Fire prevention practices include maintaining membership in local rural fire associations. Paul Wimsatt, vice president of the Monett Rural Fire Association, said incidents in other parts of the country show the importance of partnering with local firefighters.
For many decades the Monett Rural Fire Association has sustained its policy of only fighting fires of members. Association officials throughout the period have maintained the practice is essential to sustaining a rural department that has no tax support. Larry Long is the current association president.

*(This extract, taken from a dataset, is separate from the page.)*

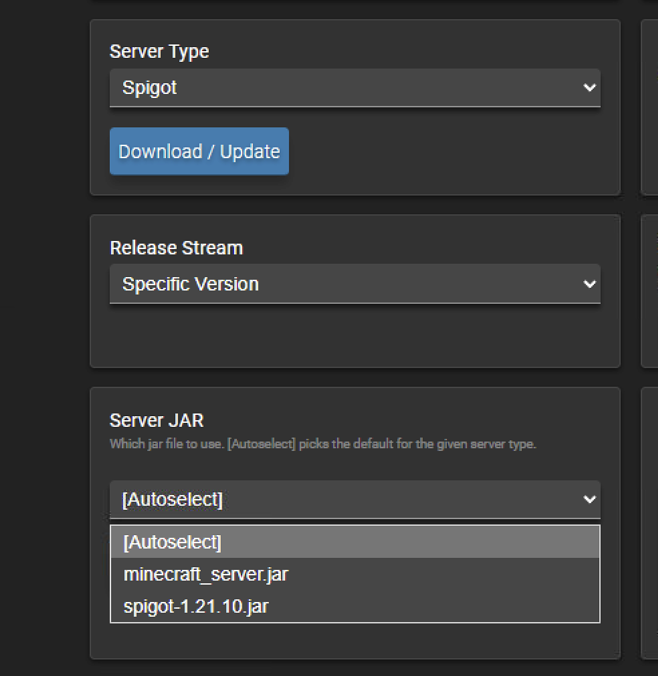Click the Server Type heading label
658x676 pixels.
(159, 51)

People not living in towns or tax-supported fire districts do not automatically have fire protection. Many area sstill rely on rural fire associations run by volunteers and funded by memberships.
Membership dues allow service for a flat fee to all property owners. A property tax the rate of payment based on land values. While memberships are voluntary, property tax payments are not. Monett Rural Fire Association leaders have worked to maintain the least expensive option for its service area.
The issue of paying dues for fire protection came up on Sept. 29 in Obion County, Tenn., where the Gene Cranick family lost their home and their pets in a fire. Cranick had forgotten to pay the $75 in dues for rural service with the nearby city of South Fulton.
"The fire department has been getting the same criticism we got in 2006," Wimsatt said, referring to a local fire that was not fought due to lack of membership.
"The policy isn't unique to Monett Rural. People can avoid problems by joining Monett Rural and renewing their annual memberships in December," Wimsatt said.